*** Opening Exercise materials ***
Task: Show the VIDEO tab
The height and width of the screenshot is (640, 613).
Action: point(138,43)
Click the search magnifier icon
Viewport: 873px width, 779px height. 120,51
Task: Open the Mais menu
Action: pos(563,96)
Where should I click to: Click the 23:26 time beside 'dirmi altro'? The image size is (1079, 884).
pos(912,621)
*** Closing Exercise materials ***
Requirement ▸ Give again only the lines of the material above that run from the one with "Click the search magnifier icon" through the end, both included, exactly as they appear.

Written reply ▸
Click the search magnifier icon
Viewport: 873px width, 779px height. 120,51
Task: Open the Mais menu
Action: pos(563,96)
Where should I click to: Click the 23:26 time beside 'dirmi altro'? The image size is (1079, 884).
pos(912,621)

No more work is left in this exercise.